> Exercise tasks:
1 > Do these statements agree with the account of the Square Mile walk? For each one, answer yes or no and quote the words of the account that settle it.
(a) The walk took place on Monday 28 September 2015.
(b) The Gherkin was the first office tower to be built in The City.
(c) Cannon Street station occupies the site of the Roman Governor's Palace.
2 > Answer these questions from the account of the Square Mile walk:
(a) Who arranged the walk?
(b) What does Bloomberg Place in Walbrook sit on top of?
(c) How many storeys does the NatWest Tower have?
3 > Carry on the account of the Square Mile walk, starting after its final sentence.

> Extract to read:
====

Liverymen Walk the Square Mile



Where in London, apart from possibly Harrods, can you expect to find a scalpel, cheesegrater, walkie talkie (with burning qualities) and a gherkin in close proximity? Luckily, Max Elvidge, Chairman of The Livery Society, arranged a brilliant twilight walk with someone who could answer this conundrum.
 
On Monday 28 September 2015 sixteen Liverymen and guests met Blue Badge Guide Deborah Charles at Bank Junction, in the middle of The City of London, where examples of the more traditional and austere architecture of the financial district spanning three centuries – The Mansion House (18th), The Royal Exchange (19th) and The Bank Of England (20th) were in evidence. Here we learned how relaxation of the strict planning rules protecting the sight lines of St Paul’s Cathedral had enabled an explosion of colourful and flamboyant office buildings to rise higher than ever before within The Square Mile, this being the subject of our guided walk.
 
Since the late 1970’s, imaginative architects had started replacing the sub-standard post World War 2 office accommodation with ever more audacious structures.   The 43 storey NatWest Tower, opened by the Queen in 1979, was the first office tower to be built in The City. The Gherkin, the next major ‘tower’ structure, was completed 30 years later.
 
As buildings grow taller their foundations go deeper revealing historical secrets. Bloomberg Place in Walbrook sits on top of a Mithras Temple while Cannon Street station occupies the same site as the Roman Governor’s Palace.
 
The need to accommodate The City’s rich historical past is a challenge for today’s architects. As well as satisfying their clients’ demanding briefs for dramatic modern buildings, they have to be sympathetic to what already exists, particularly Wren’s City churches, together with dealing with a very tight medieval street plan. So as not to overcrowd these very narrow streets and alleyways, public space has been created by leaving some ground floors areas open and building the office structure above. This is evident at the Rothschild headquarters at New Court, The Cheesegrater opposite Lloyds of London and the Willis Building.

====

> Information shown:
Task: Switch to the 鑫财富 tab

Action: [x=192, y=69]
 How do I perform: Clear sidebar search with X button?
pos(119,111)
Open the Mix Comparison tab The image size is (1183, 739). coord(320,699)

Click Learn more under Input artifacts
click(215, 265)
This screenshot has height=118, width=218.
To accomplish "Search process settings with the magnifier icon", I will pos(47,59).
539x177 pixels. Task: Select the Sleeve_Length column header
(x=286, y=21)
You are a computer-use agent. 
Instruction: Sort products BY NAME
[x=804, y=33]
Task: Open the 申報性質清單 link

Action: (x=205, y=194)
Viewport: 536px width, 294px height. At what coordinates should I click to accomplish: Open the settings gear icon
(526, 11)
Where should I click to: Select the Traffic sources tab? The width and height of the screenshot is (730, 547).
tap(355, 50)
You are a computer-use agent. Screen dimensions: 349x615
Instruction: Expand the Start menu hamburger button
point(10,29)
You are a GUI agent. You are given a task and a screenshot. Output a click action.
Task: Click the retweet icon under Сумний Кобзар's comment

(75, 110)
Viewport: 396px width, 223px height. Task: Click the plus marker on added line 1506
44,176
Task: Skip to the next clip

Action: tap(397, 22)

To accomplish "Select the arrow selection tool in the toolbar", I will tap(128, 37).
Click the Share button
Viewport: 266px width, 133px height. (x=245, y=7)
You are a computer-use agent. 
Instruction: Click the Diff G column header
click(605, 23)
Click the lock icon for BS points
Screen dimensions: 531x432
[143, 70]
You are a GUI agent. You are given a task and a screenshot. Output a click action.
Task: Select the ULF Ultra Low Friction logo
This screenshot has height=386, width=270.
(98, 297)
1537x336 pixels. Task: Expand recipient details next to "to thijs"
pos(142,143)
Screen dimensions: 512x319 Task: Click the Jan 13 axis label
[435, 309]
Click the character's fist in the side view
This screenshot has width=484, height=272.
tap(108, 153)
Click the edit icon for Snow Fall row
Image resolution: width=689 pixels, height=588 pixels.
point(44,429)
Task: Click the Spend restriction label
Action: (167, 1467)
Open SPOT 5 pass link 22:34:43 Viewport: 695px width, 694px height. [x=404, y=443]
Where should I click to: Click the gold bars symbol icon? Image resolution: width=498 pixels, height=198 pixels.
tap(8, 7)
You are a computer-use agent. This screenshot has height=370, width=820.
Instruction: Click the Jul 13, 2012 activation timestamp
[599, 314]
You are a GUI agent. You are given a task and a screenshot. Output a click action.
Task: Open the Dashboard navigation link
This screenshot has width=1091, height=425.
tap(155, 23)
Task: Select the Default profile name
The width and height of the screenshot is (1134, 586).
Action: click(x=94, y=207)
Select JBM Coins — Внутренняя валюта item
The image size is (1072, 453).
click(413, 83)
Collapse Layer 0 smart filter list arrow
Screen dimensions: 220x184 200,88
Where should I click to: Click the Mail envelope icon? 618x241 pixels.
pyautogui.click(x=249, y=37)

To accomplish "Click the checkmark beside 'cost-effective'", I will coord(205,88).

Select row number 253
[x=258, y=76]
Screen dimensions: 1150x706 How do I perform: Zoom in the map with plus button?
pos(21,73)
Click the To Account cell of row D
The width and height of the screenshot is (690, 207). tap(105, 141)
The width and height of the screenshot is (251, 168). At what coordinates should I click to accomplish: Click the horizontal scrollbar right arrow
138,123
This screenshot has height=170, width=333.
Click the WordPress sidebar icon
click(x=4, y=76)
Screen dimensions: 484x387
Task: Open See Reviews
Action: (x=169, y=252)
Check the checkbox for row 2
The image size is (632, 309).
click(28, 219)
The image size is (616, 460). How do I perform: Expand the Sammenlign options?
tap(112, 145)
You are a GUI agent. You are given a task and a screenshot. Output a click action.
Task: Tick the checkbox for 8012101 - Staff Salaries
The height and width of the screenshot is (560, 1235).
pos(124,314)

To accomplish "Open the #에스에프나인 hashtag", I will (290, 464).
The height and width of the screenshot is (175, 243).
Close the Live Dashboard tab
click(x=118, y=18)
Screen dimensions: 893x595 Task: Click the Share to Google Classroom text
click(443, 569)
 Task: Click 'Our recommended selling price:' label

====

> Answers per task:
1 >
(a) Yes: "On Monday 28 September 2015 sixteen Liverymen and guests met Blue Badge Guide Deborah Charles"
(b) No: "The 43 storey NatWest Tower, opened by the Queen in 1979, was the first office tower to be built in The City."
(c) Yes: "Cannon Street station occupies the same site as the Roman Governor’s Palace"

2 >
(a) Max Elvidge, Chairman of The Livery Society
(b) A Mithras Temple
(c) 43

3 >
Some buildings have always been controversial. Lloyd’s of London’s steel structure, with its lifts and air conditioning on the outside was adjacent to the old established Leadenhall Market. More recently the Walkie Talkie building had the unexpected talent of frying cars and eggs on nearby pavements on the odd sunny day, but that has now been fixed.
 
There are still works in progress. The Scalpel is set for completion in 2018 likewise the stalled Pinnacle, currently standing at 7 storeys, will top out at 60 storeys in the same year. 
 
Fears that high rise office accommodation would fall out of favour post 9/11 have not materialised and top floors command top rents.
 
Environmental factors are also important with many new buildings having enhanced recycling facilities and external photovoltaic cells harnessing solar energy.
 
Buildings have become more colourful. By day No 1 Poultry is a mixture of three stone types sourced from Sardinia, Austria and Gloucestershire.   By night the glass and steel structures are lit in different hues.
 
One of the more unusual buildings must be The Heron Tower near Liverpool Street. Here one can dine on sushi at the top and then admire Europe’s largest aquarium in the foyer.   Here 1200 fish, comprising 60 species, swim peacefully and without fear that they will be devoured by any passing heron.
 
Then it was time to reflect on what had been seen whilst enjoying a very welcome glass of wine and sandwiches at Gow’s Wine Bar, and ponder what the next building revolution would bring to The Square Mile.